The splenius cervicus, long, think muscles that run between the skull and middle back, become stressed and strained and are often felt as “hot spots” between the shoulder blades.
When your head hangs forward, unless you want to look at the floor all day, you have to lift your face by arching your neck. This puts pressure on the cartilage, disks, and joints of the neck. Over time, it increases the chance of “wear-and-tear” arthritis. The constant compression of the disks, nerves, and joints also reduces the flow of blood to the area, cutting down on the oxygen and nutrients that reach the tissues.
The forward head posture is a major contributor to temporo-mandibular joint disorder (TMJ), which causes pain or clicking noises when you open and close your jaw. TMJ occurs when the hinged joint that connects the lower jawbone to the skull, and the supporting muscles, become inflamed or injured. When the head and jaw are thrust forward, as in the forward-head position, gravity pulls on the jaw and eventually the joint doesn’t fit together properly. TMJ can be relieved by realigning the head over the shoulders and relaxing the neck muscles.
Forward head posture can lead to tension headaches, neck pain and stiffness, osteoarthritis in the neck and even bone spurs.
EVERYDAY ACTIVITIES THAT CONTRIBUTE TO THIS:
Reading books/newspapers sewing/knitting
Working at a computer crafting/scrapbooking
Working at a desk cooking
Washing dishes driving
Watching television raking/shoveling
Centering Your Head Over Your Shoulders
Once you’re aware of the head-forward problem, it’s not difficult to correct. It just takes some attention. Lifting the front of your rib cage slightly not only begins to straighten the upper back, this little movement also moves your head back closer to your body’s center of gravity. From a side view your ear and shoulder should be in a straight line. When you re-position your ribcage, you dramatically change what goes on in your neck joints. They fit together the way they are supposed to once again. It will also take immediate tension off your upper back and neck muscles. The following exercise will help re-train your neck muscles and joints. Whenever you think of it throughout the day, gently pull your head back over your shoulders.
1. Brings the head back to the center of gravity; greatly relieves neck strain.
2. While standing or sitting, lift the front of your rib cage and simply pull your head back over the middle of your shoulders.
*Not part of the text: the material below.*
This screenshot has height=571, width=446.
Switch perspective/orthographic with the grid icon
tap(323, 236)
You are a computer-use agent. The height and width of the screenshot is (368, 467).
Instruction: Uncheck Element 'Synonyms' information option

Think of trying to touch an imaginary wall with the back of your neck. Don’t tip your head back.
3. Hold for ten seconds. Do this many times throughout the day.
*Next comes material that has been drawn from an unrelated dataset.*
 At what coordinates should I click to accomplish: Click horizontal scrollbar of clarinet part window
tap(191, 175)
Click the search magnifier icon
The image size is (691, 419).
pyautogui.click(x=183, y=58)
Putting Your Head in Its Place
1. Do this whenever you catch yourself with your head hanging forward; for example, whenever you catch yourself leaning over a desk, computer, or reading material.
2. Sit in a chair, but don’t rest against the back. Lift your rib cage up. Pull your belly button toward your spine.
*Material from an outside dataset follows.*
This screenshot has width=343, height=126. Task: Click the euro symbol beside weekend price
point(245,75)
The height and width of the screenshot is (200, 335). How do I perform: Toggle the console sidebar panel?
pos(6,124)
3. Stick your chin forward then gently pull back your head and neck. Don’t tip your head back or arch your neck. Instead, pretend you’re trying to touch the back of your neck to an imaginary wall behind you.
4. Keeping your head high, feel the back of your neck gently stretch, and your upper back flatten.
5. Push down on your knees with your hands to help your back become as erect as possible. Hold for five seconds. Repeat several times.
Neck GLIDE WITH RESISTANCE
1. Slide your bottom all the way to the back of the chair seat. Lift your rib cage up. Pull your belly button toward your spine.
2. Place your hands at the back of your head.
3. Gently, press the back of your head into your hands, using your hands as resistance.
4. Hold for 3-5 seconds then relax and repeat.